● Work to complete
From the line that contains "Artifacts (727, 1298)" through the line that contains "Grimoire Cards (730, 1219)", output every line of the listing below exactly and leave out all the rest.

● Information supplied
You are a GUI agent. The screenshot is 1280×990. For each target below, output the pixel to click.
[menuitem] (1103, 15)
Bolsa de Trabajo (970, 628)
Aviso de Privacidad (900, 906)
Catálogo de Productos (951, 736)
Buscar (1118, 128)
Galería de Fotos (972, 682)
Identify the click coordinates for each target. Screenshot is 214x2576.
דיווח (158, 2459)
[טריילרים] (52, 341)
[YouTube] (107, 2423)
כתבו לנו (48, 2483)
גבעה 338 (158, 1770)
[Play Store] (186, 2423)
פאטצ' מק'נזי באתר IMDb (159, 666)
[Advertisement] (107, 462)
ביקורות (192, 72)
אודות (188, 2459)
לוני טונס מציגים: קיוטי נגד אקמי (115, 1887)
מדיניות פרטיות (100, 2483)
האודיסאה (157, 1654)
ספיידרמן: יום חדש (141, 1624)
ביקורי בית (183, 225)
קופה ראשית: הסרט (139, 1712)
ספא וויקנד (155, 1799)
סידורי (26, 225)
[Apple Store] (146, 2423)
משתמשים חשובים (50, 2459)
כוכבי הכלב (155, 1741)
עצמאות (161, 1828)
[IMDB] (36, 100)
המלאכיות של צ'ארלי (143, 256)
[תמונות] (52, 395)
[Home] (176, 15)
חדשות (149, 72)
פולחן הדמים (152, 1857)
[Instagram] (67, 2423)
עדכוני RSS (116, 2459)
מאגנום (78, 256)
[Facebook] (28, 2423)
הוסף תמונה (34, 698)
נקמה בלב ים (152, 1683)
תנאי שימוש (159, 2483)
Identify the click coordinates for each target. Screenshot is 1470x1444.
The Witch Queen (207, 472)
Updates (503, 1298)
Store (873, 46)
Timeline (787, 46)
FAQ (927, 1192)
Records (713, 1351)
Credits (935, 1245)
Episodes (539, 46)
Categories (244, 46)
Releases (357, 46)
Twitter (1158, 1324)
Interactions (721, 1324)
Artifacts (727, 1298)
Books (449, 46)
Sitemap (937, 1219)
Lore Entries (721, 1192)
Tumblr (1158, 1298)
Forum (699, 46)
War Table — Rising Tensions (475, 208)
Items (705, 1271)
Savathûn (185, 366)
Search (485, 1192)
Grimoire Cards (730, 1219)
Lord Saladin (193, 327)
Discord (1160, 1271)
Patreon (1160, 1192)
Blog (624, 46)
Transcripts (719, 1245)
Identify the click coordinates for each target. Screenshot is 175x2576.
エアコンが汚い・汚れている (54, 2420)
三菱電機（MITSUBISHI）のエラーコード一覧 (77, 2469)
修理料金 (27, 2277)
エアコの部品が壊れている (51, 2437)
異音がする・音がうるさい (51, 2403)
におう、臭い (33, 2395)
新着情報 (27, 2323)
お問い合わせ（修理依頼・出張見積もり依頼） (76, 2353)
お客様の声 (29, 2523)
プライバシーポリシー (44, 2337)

● Expected answer
Artifacts (727, 1298)
Books (449, 46)
Sitemap (937, 1219)
Lore Entries (721, 1192)
Tumblr (1158, 1298)
Forum (699, 46)
War Table — Rising Tensions (475, 208)
Items (705, 1271)
Savathûn (185, 366)
Search (485, 1192)
Grimoire Cards (730, 1219)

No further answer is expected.